◆ What to work on ◆
Each line below is to be written out once more, precisely as given.

◆ Material for the task ◆
•••••
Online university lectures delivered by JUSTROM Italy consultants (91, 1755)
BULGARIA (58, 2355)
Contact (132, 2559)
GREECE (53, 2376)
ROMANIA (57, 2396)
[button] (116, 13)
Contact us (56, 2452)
•••••
◆ Answer space ◆
Online university lectures delivered by JUSTROM Italy consultants (91, 1755)
BULGARIA (58, 2355)
Contact (132, 2559)
GREECE (53, 2376)
ROMANIA (57, 2396)
[button] (116, 13)
Contact us (56, 2452)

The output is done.